What is required
Go through the entries below and copy each line containing the word "computer".

Stored data
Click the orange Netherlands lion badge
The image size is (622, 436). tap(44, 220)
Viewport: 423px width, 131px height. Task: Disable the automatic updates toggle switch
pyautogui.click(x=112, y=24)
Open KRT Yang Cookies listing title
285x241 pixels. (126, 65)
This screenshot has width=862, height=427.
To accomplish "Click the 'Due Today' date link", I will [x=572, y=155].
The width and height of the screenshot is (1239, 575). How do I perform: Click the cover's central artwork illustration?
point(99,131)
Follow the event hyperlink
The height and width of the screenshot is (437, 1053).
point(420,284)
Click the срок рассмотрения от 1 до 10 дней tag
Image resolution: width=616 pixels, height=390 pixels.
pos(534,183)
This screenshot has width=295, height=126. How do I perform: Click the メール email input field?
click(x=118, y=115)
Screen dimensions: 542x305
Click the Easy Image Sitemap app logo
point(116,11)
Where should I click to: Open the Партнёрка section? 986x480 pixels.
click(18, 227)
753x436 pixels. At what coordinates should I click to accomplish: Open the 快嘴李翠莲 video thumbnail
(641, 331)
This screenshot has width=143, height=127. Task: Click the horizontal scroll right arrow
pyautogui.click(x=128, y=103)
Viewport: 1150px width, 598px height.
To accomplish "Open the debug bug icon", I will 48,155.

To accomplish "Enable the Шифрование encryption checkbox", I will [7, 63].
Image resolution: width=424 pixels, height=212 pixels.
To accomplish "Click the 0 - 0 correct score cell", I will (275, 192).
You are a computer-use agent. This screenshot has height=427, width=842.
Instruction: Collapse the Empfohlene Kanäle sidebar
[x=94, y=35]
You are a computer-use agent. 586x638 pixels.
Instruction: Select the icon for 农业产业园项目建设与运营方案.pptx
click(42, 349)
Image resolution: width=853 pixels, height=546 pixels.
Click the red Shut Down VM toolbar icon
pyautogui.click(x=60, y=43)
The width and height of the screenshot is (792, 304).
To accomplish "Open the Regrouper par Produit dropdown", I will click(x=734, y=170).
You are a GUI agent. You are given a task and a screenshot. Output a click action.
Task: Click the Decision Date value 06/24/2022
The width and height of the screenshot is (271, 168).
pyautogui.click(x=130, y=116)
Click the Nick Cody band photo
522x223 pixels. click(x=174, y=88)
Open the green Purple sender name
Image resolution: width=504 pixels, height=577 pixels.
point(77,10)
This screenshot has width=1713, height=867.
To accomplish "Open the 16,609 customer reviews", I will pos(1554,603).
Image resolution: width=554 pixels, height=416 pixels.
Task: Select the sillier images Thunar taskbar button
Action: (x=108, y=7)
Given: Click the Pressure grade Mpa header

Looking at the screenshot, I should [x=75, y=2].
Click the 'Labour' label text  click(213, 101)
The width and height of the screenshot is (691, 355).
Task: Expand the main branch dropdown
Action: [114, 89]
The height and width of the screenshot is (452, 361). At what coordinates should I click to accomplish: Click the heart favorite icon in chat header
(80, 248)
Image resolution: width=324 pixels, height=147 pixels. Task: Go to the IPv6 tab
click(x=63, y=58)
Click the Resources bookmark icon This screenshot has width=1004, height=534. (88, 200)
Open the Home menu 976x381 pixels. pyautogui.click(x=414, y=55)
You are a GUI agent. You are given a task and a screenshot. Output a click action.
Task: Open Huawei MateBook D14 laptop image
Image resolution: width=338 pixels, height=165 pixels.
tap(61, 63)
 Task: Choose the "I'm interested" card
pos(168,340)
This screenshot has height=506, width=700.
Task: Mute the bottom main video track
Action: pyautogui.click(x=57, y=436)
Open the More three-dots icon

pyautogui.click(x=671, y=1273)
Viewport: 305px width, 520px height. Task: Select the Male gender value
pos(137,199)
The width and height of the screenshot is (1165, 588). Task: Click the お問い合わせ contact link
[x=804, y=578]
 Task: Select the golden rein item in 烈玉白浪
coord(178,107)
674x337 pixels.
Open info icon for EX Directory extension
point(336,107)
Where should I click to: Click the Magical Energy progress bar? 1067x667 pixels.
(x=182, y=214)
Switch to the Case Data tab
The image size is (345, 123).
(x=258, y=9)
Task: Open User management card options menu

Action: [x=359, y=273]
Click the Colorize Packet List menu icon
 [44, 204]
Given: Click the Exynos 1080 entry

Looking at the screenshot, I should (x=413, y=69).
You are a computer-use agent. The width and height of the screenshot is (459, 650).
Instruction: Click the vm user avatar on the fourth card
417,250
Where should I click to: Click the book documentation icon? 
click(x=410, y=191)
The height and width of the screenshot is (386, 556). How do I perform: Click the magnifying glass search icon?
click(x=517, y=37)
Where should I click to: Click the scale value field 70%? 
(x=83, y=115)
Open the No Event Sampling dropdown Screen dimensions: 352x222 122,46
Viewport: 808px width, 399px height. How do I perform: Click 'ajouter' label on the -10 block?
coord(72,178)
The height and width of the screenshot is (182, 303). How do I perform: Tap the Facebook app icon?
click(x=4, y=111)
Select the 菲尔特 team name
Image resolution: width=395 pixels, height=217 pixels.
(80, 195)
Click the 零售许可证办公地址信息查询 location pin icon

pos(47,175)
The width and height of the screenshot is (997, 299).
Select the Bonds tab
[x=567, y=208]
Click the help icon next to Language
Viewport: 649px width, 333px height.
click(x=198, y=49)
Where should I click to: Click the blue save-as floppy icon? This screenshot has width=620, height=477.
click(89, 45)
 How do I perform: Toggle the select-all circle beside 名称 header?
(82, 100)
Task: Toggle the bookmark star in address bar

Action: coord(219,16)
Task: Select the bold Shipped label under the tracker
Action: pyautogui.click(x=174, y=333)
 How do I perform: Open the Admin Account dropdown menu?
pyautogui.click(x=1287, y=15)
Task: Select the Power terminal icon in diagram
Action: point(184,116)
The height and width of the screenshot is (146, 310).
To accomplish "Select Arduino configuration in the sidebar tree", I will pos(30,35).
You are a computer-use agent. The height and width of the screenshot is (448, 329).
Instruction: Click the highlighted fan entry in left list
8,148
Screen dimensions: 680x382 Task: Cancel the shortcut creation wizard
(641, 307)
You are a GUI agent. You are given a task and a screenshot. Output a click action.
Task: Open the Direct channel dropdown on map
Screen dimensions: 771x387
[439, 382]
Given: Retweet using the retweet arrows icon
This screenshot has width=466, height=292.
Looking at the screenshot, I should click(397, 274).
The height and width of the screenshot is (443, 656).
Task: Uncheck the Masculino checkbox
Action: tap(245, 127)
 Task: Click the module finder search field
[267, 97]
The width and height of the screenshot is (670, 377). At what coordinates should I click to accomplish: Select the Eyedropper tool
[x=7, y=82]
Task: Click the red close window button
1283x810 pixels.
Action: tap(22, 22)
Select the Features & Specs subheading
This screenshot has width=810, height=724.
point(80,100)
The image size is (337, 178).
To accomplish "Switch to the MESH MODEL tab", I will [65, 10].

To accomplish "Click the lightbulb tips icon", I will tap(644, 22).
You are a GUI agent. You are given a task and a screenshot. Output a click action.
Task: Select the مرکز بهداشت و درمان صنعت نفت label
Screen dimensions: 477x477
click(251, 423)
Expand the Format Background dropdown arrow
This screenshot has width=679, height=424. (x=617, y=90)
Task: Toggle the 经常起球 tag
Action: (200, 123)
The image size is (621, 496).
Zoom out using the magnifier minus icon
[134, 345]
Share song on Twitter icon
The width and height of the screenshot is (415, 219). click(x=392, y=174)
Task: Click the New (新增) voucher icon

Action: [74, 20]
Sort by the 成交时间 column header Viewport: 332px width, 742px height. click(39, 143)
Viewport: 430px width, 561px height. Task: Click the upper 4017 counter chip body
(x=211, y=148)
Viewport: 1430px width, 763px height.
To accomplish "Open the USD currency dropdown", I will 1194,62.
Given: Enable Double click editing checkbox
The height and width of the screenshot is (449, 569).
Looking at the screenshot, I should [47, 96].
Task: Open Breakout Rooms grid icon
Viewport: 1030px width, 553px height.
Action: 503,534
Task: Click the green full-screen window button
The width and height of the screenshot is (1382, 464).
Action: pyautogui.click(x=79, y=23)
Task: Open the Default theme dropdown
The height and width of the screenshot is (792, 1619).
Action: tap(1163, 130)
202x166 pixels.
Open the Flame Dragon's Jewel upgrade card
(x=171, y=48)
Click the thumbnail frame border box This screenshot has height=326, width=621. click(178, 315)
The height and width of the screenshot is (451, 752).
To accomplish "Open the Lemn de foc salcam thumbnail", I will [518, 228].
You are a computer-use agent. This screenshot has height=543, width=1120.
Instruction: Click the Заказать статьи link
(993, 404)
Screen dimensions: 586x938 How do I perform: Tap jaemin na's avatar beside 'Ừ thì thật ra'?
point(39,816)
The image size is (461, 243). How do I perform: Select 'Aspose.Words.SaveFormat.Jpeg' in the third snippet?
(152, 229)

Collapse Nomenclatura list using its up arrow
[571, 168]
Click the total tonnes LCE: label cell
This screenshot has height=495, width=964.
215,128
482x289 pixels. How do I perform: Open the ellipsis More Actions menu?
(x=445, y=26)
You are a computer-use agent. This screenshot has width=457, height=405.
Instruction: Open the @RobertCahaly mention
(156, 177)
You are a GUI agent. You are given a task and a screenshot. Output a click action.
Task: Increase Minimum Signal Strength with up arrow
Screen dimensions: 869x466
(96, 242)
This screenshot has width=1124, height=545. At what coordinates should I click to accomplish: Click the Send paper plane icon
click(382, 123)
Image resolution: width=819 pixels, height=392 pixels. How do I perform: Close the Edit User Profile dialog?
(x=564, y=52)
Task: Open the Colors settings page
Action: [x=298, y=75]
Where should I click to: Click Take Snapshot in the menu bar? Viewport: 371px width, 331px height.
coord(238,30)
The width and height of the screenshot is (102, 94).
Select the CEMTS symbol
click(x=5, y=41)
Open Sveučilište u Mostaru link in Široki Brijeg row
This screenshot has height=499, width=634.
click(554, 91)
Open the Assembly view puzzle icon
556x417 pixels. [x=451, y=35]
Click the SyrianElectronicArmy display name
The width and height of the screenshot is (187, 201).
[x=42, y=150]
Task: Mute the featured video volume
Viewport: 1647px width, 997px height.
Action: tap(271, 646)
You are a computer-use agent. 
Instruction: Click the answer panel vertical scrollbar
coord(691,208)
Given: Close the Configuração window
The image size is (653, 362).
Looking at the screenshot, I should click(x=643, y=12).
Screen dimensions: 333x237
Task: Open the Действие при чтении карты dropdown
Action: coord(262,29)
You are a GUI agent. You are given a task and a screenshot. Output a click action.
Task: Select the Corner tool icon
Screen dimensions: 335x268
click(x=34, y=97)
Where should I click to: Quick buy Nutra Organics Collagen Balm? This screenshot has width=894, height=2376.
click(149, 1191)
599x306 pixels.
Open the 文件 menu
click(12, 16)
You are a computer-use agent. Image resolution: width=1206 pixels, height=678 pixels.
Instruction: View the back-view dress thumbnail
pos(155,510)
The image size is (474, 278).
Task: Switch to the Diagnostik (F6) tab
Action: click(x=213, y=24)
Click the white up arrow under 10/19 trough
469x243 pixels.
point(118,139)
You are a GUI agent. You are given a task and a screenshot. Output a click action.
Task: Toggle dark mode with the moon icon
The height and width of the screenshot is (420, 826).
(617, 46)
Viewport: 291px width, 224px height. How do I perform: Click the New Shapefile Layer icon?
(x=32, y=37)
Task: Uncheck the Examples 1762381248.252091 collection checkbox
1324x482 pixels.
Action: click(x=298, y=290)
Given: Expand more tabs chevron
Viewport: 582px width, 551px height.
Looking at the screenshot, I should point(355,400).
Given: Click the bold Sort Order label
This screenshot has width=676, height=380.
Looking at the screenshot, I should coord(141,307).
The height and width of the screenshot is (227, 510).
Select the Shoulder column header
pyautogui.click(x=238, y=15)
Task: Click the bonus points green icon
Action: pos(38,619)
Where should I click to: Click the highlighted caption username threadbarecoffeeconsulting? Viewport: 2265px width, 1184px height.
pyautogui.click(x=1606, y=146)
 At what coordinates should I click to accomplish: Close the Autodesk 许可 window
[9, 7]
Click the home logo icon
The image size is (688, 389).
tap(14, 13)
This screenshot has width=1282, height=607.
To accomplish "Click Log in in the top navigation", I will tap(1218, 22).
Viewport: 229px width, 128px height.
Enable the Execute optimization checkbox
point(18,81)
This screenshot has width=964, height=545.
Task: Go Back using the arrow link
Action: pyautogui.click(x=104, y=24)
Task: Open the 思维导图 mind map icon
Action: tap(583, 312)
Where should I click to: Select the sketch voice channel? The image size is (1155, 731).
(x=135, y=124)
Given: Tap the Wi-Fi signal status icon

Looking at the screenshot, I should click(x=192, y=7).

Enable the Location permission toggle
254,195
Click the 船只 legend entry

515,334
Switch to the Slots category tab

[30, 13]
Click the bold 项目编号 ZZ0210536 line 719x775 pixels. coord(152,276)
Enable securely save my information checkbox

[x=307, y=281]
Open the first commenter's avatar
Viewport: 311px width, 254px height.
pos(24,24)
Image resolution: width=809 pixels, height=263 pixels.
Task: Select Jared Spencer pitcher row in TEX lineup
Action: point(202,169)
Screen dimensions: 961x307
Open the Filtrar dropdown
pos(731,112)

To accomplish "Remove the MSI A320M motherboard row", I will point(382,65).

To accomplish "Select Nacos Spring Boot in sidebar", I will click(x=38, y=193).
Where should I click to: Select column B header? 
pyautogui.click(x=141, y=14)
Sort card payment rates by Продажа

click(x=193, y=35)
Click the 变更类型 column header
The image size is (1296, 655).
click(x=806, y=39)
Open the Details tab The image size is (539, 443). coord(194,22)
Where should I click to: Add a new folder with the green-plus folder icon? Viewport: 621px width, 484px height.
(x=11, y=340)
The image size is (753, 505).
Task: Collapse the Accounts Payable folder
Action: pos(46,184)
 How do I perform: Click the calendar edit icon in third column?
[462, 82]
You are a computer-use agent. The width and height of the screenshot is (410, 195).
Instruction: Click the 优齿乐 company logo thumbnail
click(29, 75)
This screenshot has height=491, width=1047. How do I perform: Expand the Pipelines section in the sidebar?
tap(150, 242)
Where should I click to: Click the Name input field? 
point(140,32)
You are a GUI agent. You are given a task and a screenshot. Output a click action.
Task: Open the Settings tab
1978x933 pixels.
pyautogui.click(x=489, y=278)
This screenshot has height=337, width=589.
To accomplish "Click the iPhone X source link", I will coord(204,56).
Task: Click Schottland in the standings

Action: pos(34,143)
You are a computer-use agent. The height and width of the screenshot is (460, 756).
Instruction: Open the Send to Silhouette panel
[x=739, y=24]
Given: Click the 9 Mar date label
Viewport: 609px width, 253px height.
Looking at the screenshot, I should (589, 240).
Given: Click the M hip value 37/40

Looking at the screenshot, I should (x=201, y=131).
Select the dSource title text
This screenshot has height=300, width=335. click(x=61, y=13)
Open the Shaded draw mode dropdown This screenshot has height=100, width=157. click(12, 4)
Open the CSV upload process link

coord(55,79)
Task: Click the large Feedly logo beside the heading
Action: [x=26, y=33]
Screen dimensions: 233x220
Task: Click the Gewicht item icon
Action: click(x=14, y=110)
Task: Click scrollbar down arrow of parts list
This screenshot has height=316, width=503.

Result of this task
You are a computer-use agent. This screenshot has height=427, width=842.
You are a computer-use agent. 586x638 pixels.
You are a computer-use agent. The width and height of the screenshot is (459, 650).
You are a computer-use agent. The height and width of the screenshot is (448, 329).
You are a computer-use agent. This screenshot has height=543, width=1120.
You are a computer-use agent. This screenshot has width=457, height=405.
You are a computer-use agent. 
You are a computer-use agent. Image resolution: width=1206 pixels, height=678 pixels.
You are a computer-use agent. The width and height of the screenshot is (410, 195).
You are a computer-use agent. The height and width of the screenshot is (460, 756).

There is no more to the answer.